Transcribe word for word the lines below from the line with "You are a computer-use" through the line with "Instruction: Click the", ends included.

Source records:
┏━━
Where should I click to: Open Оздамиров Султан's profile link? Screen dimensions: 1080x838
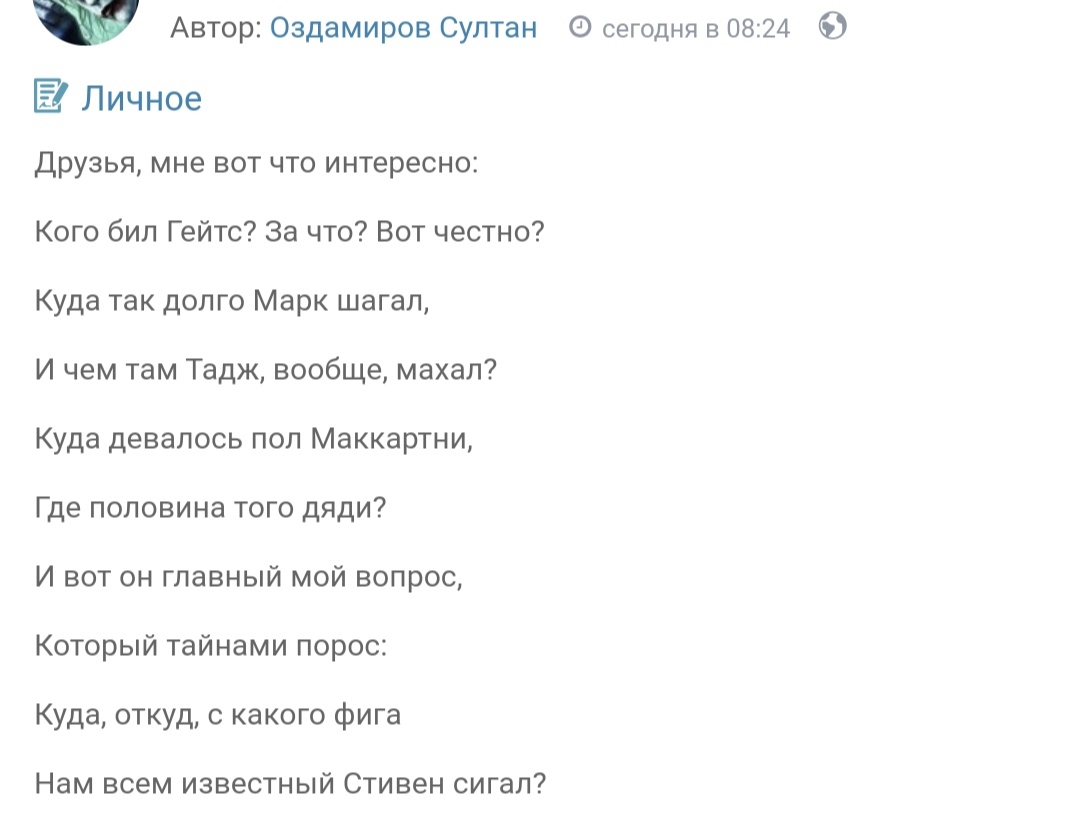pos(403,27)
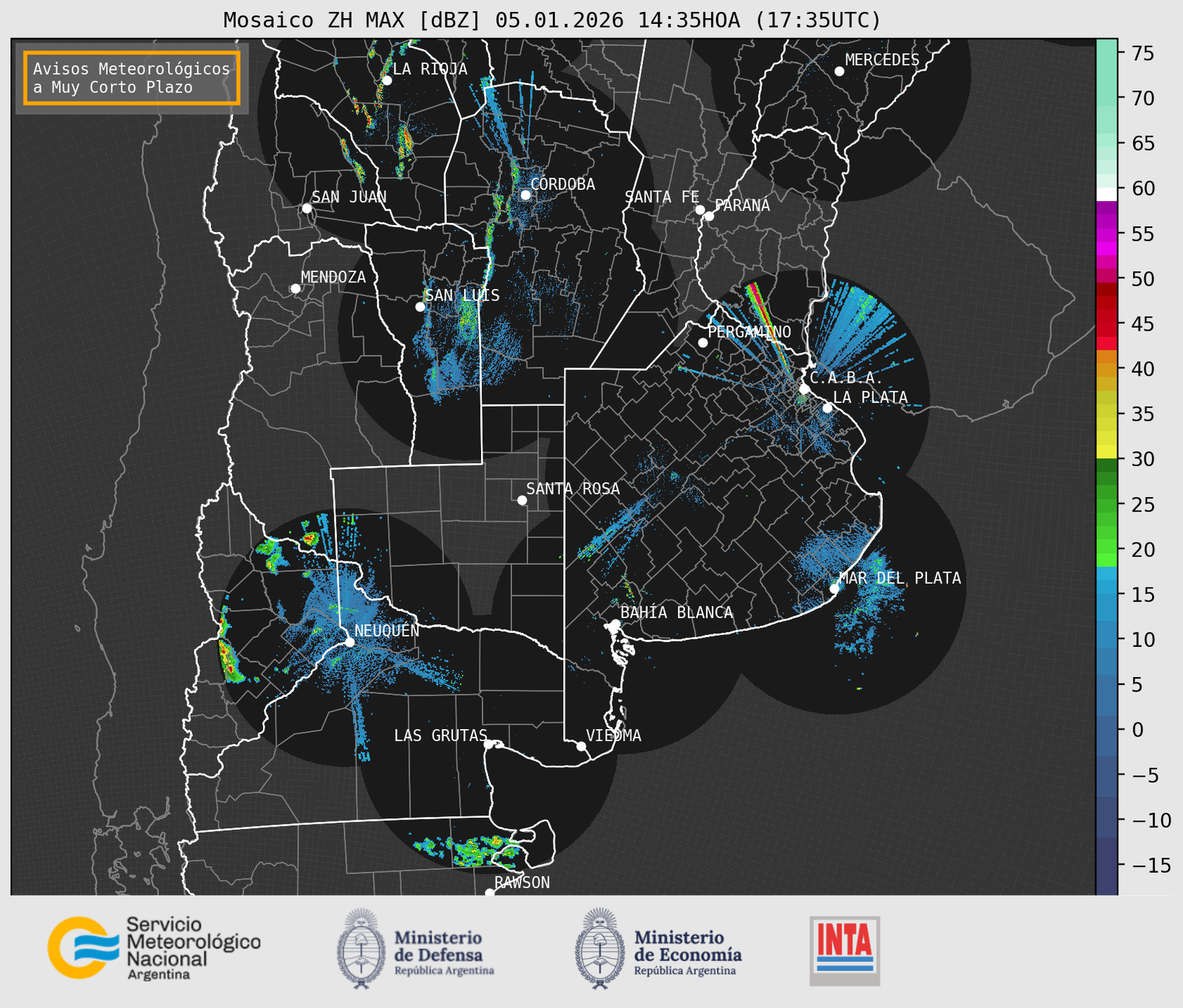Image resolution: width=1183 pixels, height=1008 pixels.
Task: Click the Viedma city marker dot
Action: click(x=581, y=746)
┗━━
┏━━
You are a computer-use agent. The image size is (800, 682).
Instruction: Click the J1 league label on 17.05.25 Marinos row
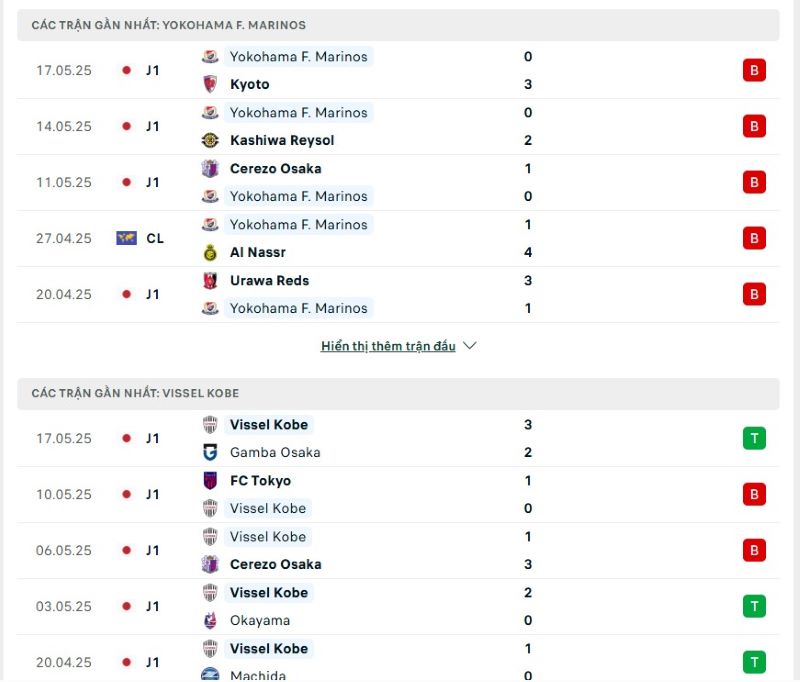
┗━━
Your solution:
You are a computer-use agent. The image size is (800, 682).
Instruction: Click the J1 league label on 17.05.25 Marinos row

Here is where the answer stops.